Stagnantly directed by Alice Jankell, the play — Pichey’s debut — can’t get out of its own way as subplots turn ever-more ludicrous and the holes in the central story keep expanding. And I couldn’t help but cringe when Tony nominee Erbe (Something Clean, The Speed of Darkness, The Father) had to deliver the following lines: “If somebody told me my little boy would grow up to be an addict, I would’ve spat in their face. Aimed right for their mouth. . . . Take the lid off the pressure cooker, Molly! Watch it plaster the walls with all this gummy smelly stuff. Put your nose up to it, take a good whiff of this shit, this mix of ‘Could’ve done this,’ ‘Should’ve known that.’”

Without any kind of firm foundation, Ashes & Ink fails the smell test, among others.

Sisters Gloria (Leanne Best), Ruby (Ophelia Lovibond), Jill (Helena Wilson), and Joan (Laura Donnelly) reunite as their mother lies on her deathbed in The Hills of California (photo by Joan Marcus)

THE HILLS OF CALIFORNIA
Broadhurst Theatre
235 West 44th St. between Broadway & Eighth Ave.
Tuesday – Sunday through December 22, $58-$351
thehillsofcalifornia.com

Rob Howell’s magnificent multilevel set for Jez Butterworth’s new play, The Hills of California, is a character unto itself, an Escher-like maze of rooms and staircases that rise into a mystical darkness. The main floor switches between 1955 and 1976 at a family-run Victorian guesthouse on the outskirts of the seaside resort town of Blackpool on the Irish Sea, providing a firm foundation for the gripping, if overburdened, narrative.

In 1976, sisters Gloria (Leanne Best), Ruby (Ophelia Lovibond), and Jill (Helena Wilson) have gathered at the fading Seaview Luxury Guesthouse and Spa because their mother, Veronica Webb, is dying in a room upstairs; they are waiting for their fourth sister, Joan (Laura Donnelly), who has not stepped foot in the house for twenty years, living in America. They are in what once was the private kitchen but is now a tiki bar with a one-armed bandit and broken jukebox that represent the siblings’ once-promising career. Their mother’s nurse, Penny (Ta’Rea Campbell), has offered the sisters the opportunity to bring in a doctor to end Veronica’s pain, but they don’t want to make any critical decisions until Joan arrives, something Gloria believes is highly unlikely.

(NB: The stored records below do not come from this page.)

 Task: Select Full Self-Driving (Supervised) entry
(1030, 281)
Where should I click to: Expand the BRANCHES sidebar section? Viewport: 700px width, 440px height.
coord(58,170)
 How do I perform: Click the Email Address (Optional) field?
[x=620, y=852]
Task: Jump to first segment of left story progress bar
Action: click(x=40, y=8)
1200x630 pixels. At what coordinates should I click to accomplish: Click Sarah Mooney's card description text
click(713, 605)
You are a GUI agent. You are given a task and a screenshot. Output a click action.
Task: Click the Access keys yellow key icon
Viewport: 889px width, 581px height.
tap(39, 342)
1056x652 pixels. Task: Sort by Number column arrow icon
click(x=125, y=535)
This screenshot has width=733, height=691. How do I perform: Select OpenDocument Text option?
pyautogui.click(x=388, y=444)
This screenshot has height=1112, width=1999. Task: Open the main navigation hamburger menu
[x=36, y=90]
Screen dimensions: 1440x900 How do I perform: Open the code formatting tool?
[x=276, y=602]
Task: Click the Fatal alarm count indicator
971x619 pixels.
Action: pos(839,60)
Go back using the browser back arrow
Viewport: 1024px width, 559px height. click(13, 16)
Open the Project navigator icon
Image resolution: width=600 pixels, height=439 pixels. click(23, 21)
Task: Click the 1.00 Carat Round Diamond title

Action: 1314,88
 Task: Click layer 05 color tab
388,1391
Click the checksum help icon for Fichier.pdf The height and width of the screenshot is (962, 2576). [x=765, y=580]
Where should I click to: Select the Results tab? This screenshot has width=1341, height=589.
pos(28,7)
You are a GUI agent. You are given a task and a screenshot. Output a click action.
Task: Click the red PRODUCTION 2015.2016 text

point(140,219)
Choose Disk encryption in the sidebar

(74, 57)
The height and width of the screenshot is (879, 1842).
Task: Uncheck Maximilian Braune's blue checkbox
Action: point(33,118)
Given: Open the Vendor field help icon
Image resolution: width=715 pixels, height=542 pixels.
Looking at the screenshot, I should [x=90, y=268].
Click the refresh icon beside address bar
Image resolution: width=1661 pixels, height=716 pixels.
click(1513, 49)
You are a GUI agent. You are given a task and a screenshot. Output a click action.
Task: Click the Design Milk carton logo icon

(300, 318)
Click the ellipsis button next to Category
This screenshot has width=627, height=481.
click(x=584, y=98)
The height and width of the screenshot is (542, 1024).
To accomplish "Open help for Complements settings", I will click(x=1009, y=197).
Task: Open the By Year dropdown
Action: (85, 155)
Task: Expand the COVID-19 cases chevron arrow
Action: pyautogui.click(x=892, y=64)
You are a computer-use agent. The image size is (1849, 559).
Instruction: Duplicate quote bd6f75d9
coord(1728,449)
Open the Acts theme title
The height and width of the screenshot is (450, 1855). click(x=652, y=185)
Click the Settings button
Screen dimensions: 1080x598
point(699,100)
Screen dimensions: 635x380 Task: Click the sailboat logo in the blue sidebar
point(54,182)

“Times like these you find out who a body is. But go on. Stick up for her,” Gloria says sharply to Jill, who has spent her life taking care of the guesthouse and Veronica and is sure that Joan is on her way, exclaiming, “Well, I’m sorry. But it’s not Silly Jilly head-in-the-clouds, nor sticking up for no one. I know my sister. If Joan says she’s coming, she’s coming. There. I’ve said it.”

In 1955, single mother Veronica (Donnelly) is training young Gloria (Nancy Allsop), Ruby (Sophia Ally), Jill (Nicola Turner), and Joan (McDonnell) to become the next Andrews Sisters, rehearsing Johnny Mercer’s 1948 hit “The Hills of California,” which features the lines “The hills of California will give ya a start / I guess I better warn ya cuz you’ll lose your heart / You’ll settle down forever and never stray from the view / The hills of California are waiting for you.”

“What is a song?” Veronica asks, answering, “A song is a place to be. Somewhere you can live. And in that place, there are no walls. No boundaries. No locks. No keys. You can go anywhere.” A song is its own kind of structure, its own kind of home, meant to bring people together, but in The Hills of California, it tears a family apart.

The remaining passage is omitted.